According to Dr. Beverly Young, a psychiatrist and co-founder of BRIA, a virtual mental health clinic, it’s normal to be a little stressed when you find out you’re pregnant after a miscarriage.
“You’re likely afraid that it will happen again and you will want to pass the date when you had a miscarriage the last time,” says Dr. Young. “It’s very common to feel anxious.”
She says that once you’re pregnant again, often other people forget your loss. But the mom-to-be remembers and can suffer in silence.
She suggests visiting your family doctor during your first trimester, when most miscarriages occur. “Discuss your worries with your doctor. You may just need some reassurance.
After the first trimester, perhaps you can even book in earlier with your gynecologist’s nurse to hear your baby’s heart rate. Waiting until the end of the first trimester – or until your next monthly appointment – can seem like a long time when you’re worried.”
Timing matters, too. “Once you pass the first trimester, many women can begin to relax.”
During that first trimester, when you’re waiting for the 12-week milestone to come and go, Dr. Young recommends the following tips:
- Try to be distracted and keep your mind busy. Continue working if you can.

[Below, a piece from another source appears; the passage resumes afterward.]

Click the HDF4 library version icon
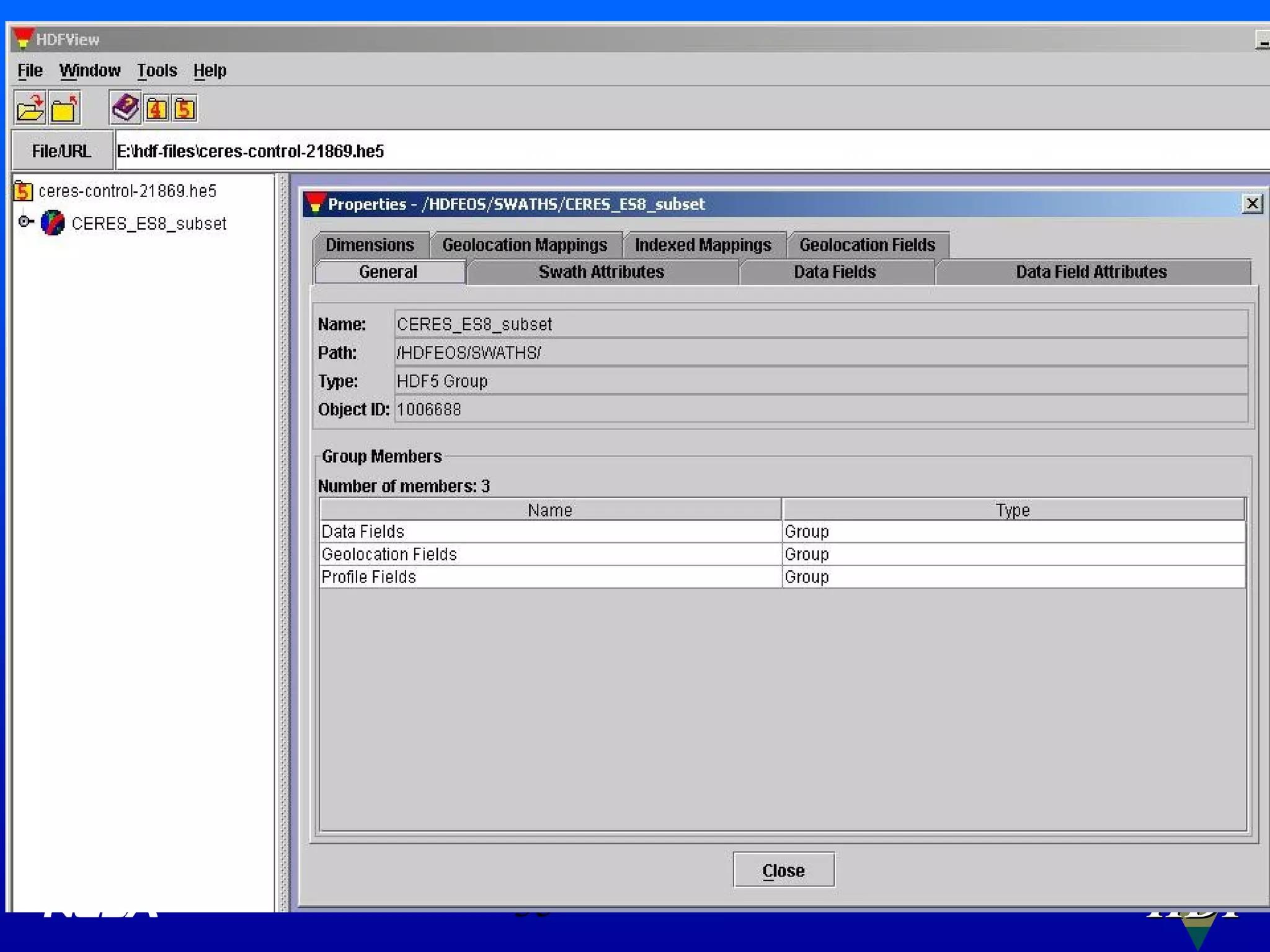This screenshot has width=1270, height=952. tap(156, 110)
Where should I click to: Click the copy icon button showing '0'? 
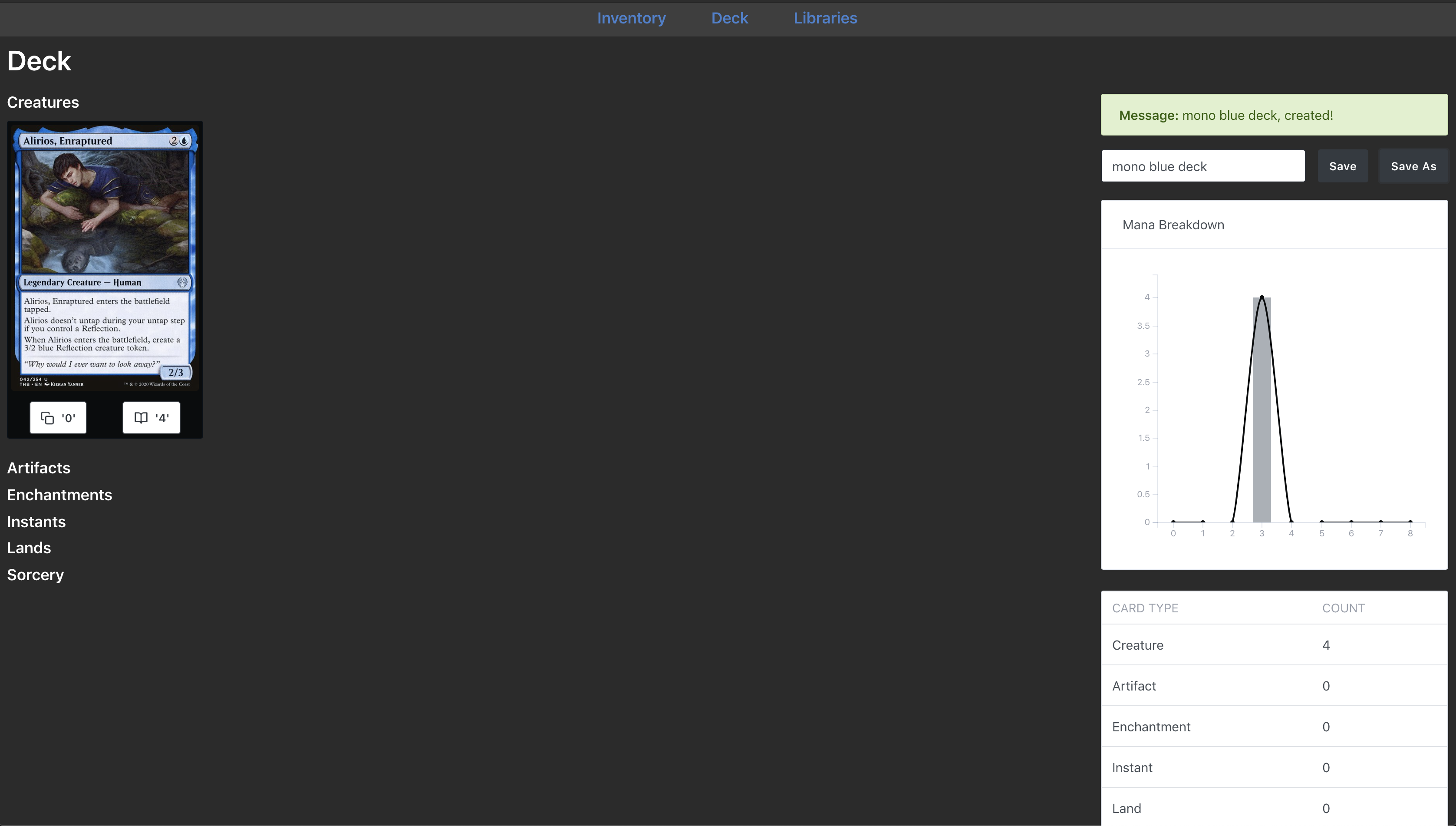click(58, 417)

- Don’t look medical information up on the Internet. It’s not helpful.
- Continue to do things that are social and enjoyable; things you enjoyed before your pregnancy and previous miscarriage.
- Eat well and stay active. It’s very important.
- Make sure to get up, get dressed and shower every day.
If you’re not able to do these things and your worrying is interfering with things like eating, sleeping, enjoying your pregnancy and maintaining your ability to function, you may need further assessment.
Women with a history of anxiety or depression should be monitored especially carefully. Sometimes, a referral to a psychologist may be necessary, especially once you’ve passed the mark where your loss occurred the first time.
“You have to get to the point where you accept that the baby is coming,” says Dr. Young. “It’s important that you’re able to enjoy your pregnancy.”